3 comments

  1. I think this original version is even better than Snap Judgment’s because it tells more of the whole story… thank you for this inspiring piece!

  2. dear jonathan:
    I was so pleased to hear you on snap judgment, another of my favorite radio shows! I also heard you on our local npr station, kalw, in san francisco, but it wasn’t this show. are you going to appear on other shows on npr? in any case, it’s such a fabulous gift to have you on podcasts and hear tswi once again.

    I have never been so moved at the tenacity and dedication stuart had to have to see this piece completed. not to mention the belief he needed to have in himself–making a million pounds, and then having to make some more, yet again, because it had to be played by the london philharmonic orchestra. most of us have those kind of dreams “beaten” out of us, either literally or just by life its own self, quite early. it took well over 20 years of his life and he never wavered. I’m just gobsmacked, truly.

    thank you for letting us hear this man’s amazing story (I too enjoyed the original version, as much as I love snap judgment). at nearly 60 years old, I’m within 6 weeks of receiving my doctorate in clinical psychology, only a 10 year journey, but nonetheless it has been one of equal agony and ecstasy. I, as well as my husband, friends, and family, have many times thought I must have been temporarily insane, or soon would be, to ever have thought I had the wherewithal, the sheer single-mindedness to realize his dream.

    my personal everest has been in service of the dream to work with others like me, those who are disabled with chronic pain, an underserved, misdiagnosed, and misunderstood population.

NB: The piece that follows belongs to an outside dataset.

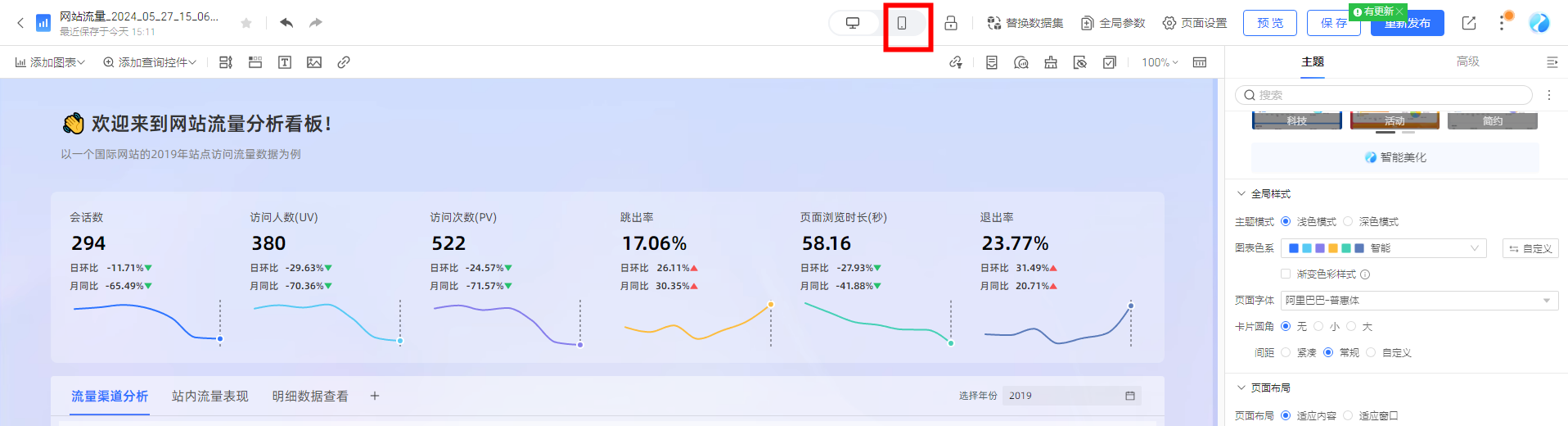Open the 高级 settings tab

1467,61
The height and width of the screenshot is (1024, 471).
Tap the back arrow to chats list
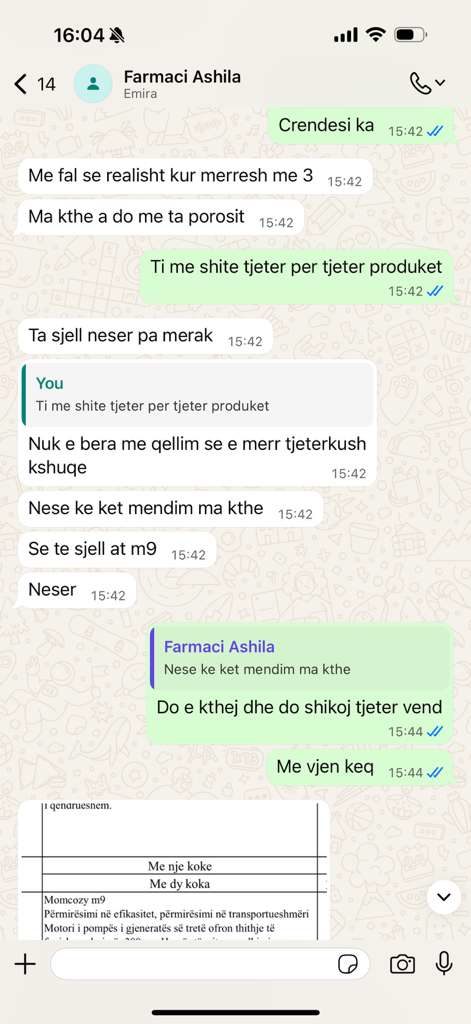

I want to be the kind of mental healthcare worker I wish I’d had when I was first hurt, feeling helpless and utterly hopeless, my life as I knew it over.

    it’s critical to find others who have followed their dream, regardless of the adversity. it really does take a village, even if it’s one out in the ethernet. being a witness to this man’s odyssey was a rare privilege. thank you.

    I apologize for the length of this letter, but I don’t have enough time to make it shorter.